Because of these adverse factors, technologies that could be applied at the wellhead would be an efficient alternative to the current technologies. Several techniques have been used for HO and EHO viscosity reduction at the surface, such as dilution with solvents and light hydrocarbons [39, 40] or solvent de-asphalting (SDA) [5]. SDA is one of these technologies which is often used by the oil and gas industry for on-site upgrading. It is considered to be a viable option because operating costs can be reduced by the recovering and recycling of the solvents [70]. SDA is an economical process to remove concentrated asphaltene or pitch, the dirtiest part of HO and EHO [70], and has been widely studied since the first attempts to separate or distilling oils in the 1920s [71, 72]. Since then, many efforts have been made to understand this process, the effect of the variables present involved, and how to improve it [7377]. SDA is a physical process in which there is a separation of two phases, the deasphalted oil (DAO) and the residue or pitch [70]. The DAO is removed from the HO or EHO by solvent extraction using paraffinic hydrocarbons in which there is no chemical reaction between the crude oil feed and the paraffinic solvent [70, 7882]. Researchers have evaluated the effects of the chemical nature of the solvent [70, 7889], temperature [82, 90, 91], operating pressure [8385, 90, 92, 93], and solvent to oil ratio [77, 79, 81, 9496] on the yield of DAO and/or pitch, as well as the DAO quality in some studies. Improvements of the SDA through the addition of macro- and microadsorbent materials have been reported in the literature, showing improvements in the DAO yield and quality [97, 98]. In some patents, the use of microscale solids such as clay, silica, alumina, and zeolite materials have been reported, reaching a higher quality of the DAO [99, 100]. Regarding Si-based materials, Ikematsu et al. [101] proposed an improved SDA process by using SiO2 microparticles. The authors proposed the use of amorphous SiO2 with a preferable particle size between 0.5 and 1.0 μm and surface area of 100–800 m2/g [101].

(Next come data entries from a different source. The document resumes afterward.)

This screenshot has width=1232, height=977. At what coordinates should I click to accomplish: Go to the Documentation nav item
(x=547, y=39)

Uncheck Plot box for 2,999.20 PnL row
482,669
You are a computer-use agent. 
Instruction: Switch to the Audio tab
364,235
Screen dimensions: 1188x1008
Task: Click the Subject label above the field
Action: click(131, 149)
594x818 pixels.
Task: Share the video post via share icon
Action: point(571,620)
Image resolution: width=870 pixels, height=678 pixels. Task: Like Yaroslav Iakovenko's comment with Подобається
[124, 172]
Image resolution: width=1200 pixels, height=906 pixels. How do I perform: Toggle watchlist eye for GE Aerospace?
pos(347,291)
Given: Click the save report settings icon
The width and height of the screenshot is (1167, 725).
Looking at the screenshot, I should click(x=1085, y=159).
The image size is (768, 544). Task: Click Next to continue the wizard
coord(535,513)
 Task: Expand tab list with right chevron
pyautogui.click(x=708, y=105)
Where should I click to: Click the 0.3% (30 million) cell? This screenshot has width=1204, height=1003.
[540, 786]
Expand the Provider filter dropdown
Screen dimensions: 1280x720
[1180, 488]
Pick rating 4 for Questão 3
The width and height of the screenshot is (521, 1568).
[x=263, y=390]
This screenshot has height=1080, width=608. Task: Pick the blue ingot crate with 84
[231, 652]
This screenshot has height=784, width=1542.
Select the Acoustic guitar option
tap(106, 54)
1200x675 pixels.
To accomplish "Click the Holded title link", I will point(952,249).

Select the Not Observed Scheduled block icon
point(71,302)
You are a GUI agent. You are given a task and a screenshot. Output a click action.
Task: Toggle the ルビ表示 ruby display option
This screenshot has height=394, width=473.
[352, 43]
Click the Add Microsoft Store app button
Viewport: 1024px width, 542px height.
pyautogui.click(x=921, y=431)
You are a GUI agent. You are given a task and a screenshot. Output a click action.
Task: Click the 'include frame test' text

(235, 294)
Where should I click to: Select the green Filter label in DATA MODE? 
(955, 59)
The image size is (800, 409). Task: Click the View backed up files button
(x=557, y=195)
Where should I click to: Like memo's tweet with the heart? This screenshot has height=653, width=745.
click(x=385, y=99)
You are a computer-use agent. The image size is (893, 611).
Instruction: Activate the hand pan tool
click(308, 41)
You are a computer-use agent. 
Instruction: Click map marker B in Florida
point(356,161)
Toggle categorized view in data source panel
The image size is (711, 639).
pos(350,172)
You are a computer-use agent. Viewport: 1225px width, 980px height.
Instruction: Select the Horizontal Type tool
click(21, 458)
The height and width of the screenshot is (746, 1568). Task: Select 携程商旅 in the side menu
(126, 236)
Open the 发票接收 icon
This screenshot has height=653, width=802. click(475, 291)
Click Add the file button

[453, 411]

Nevertheless, there have not yet been studies reported in the scientific literature about the role of nanoparticles (NPs) and their impact on the separation efficiency of the SDA process. These nanomaterials may offer special advantages for the SDA process due to their high surface area to volume ratio and hence a large number of available active sites, making them capable of selectively adsorbing asphaltenes onto their surfaces and enhancing the removal of the asphaltenes [31, 102108]. In previous studies [107, 109] our research group has found that silica nanoparticles have a high affinity for asphaltene molecules, which could impact the efficiency directly of the SDA process. Franco et al. [107] showed that silica-based nanoparticles adsorbed up to 5.5 mg/m2 of asphaltenes in comparison with microparticulate silica. Therefore, this study focused on evaluating the effects of adding nanoparticles to a typical SDA process with the purpose of enhancing the quality of the DAO and optimizing this procedure using nanotechnology in process of designated enhanced-solvent deasphalting (e-SDA). Lee et al. [70] provided a typical SDA process scheme that includes a solvent extractor, DAO/solvent separator, and pitch stripper. The SDA process involves injecting an alkane into the crude oil to disrupt and to disperse its components causing the polar components to precipitate [5]. The present paper is the first step for proposing the e-SDA technology shown in Figure 1. The experimental tests carried out at the laboratory-scale lead to the proposed e-SDA process to include the cyclic addition and recuperation of nanoparticles and the catalytic conversion of the pitch for energy production. The e-SDA process produces a DAO having enhanced quality and CO2 that could be used in the EOR process [65, 66].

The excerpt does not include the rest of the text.